When physicists such as Werner Heisenberg and Erwin Schrödinger first described the wild leaps of quanta in 1925, this not only opened up a deeper insight into nature. As understanding of the new quantum rules grew, transistors and lasers became indispensable technologies. 100 years after the first quantum leaps, researchers at the QuantumFrontiers Cluster of Excellence no longer just follow the course of the quantum, but control and manipulate individual particles in optical clocks and quantum computers. Reason enough to celebrate the International Year of Quantum Science and Technology together with the United Nations in 2025. And with these events, even novices to the quantum world can experience what entanglement and superposition are all about.

Science Watch Party

“This is not how quantum physics works.” Tony Stark, alias Marvel’s Iron Man, is justifiably sceptical. The idea of time travel contradicts everything he thinks to know about quantum physics. But is it just fiction, or is there science behind the scripts of the gripping blockbusters? Take a look behind Hollywood’s quantum chatter at the Science Watch Party with Dr Hans Werner Schumacher and Dr Teresa Tschirner – including snacks and drinks.

  • 11.04.2025; 18.00-19.30
  • Lecture hall SN19.2 in the Altgebäude of TU Braunschweig, Pockelsstraße 4, 38106 Braunschweig
  • Register here free of charge

Performance exhibition: Why is space-time curved?

What actually are quanta? And why are we looking for dark matter? For their project ‘Why is spacetime curved?’, physicist Lea Richtmann and artist Miriam Ebbing have prepared an artistic journey through questions of physics. In an interplay of art and science, a performance exhibition was created that approaches the complex questions with music, projections and video art. Experience light, quanta and gravity with different senses and marvel at their various manifestations – and perhaps a new question will arise here and there.

  • 25 & 26 April 2025; 19:30 both evenings
  • RAMPE, Gerhardtstraße 3, 30167 Hanover
  • Free entry

Concert series: TIME

It would be a scientific sensation and at the same time sensationally incomprehensible to the public. Hardly any other quantum physics technology has more influence on physics than high-precision clocks, and at the same time permeates people’s everyday lives literally around the clock. With ‘TIME’, researchers from the QuantumFrontiers Cluster of Excellence are joining forces with the Braunschweig Young Chamber Choir to bring together scientific and social engagement with time in a series of concerts. The programme combines popular science pitches on current research topics such as optical clocks and the search for the limits of physics with a capella literature from different eras on the perception and conception of time.

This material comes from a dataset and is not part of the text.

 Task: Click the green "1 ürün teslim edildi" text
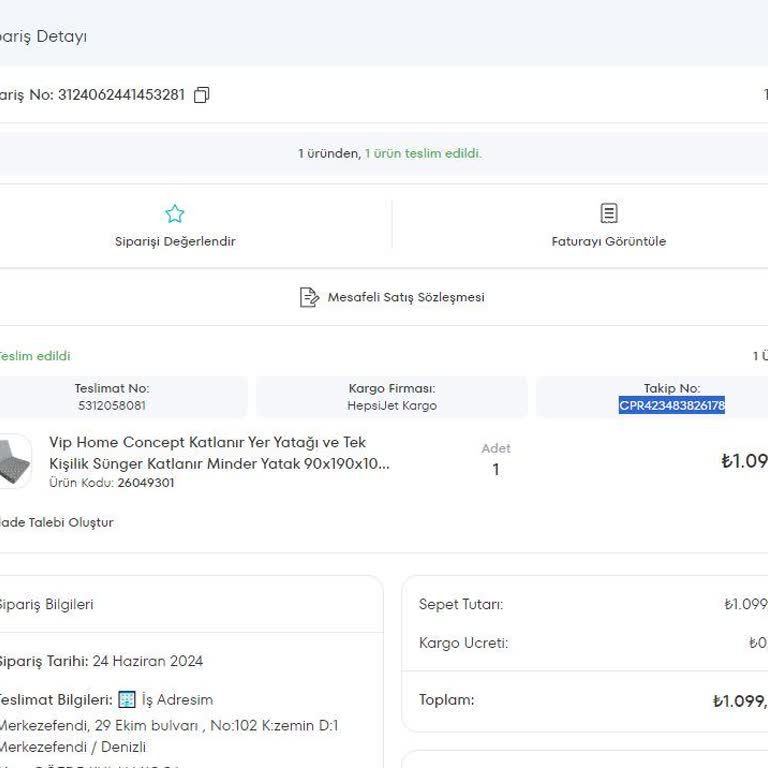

  • 13.06.2025, 19:30, Audimax of TU Braunschweig
  • 14.06.2025, 15:30, Aula am Wilhelmsplatz of Georg-August-Universität Göttingen
  • 15.06.2025, 17:00, Audimax of Leibniz University Hannover

Take a (quantum) leap into the Physikalisch-Technische Bundesanstalt (PTB)

Well, what’s going on at the PTB? Have there been cats running around the site recently? Well, not really. At least not if ‘Felis catus’, the common house cat, is meant. But physics also has its cats, the Schrödinger cats. You can meet them at PTB wherever quantum physics is involved – for example in atomic clocks, in quantum computers or in all laboratories where quantum technology is involved. So feel free to drop by for a (quantum) leap! The lab doors are wide open, even those that are not about quantum technology. A variety-packed programme is included.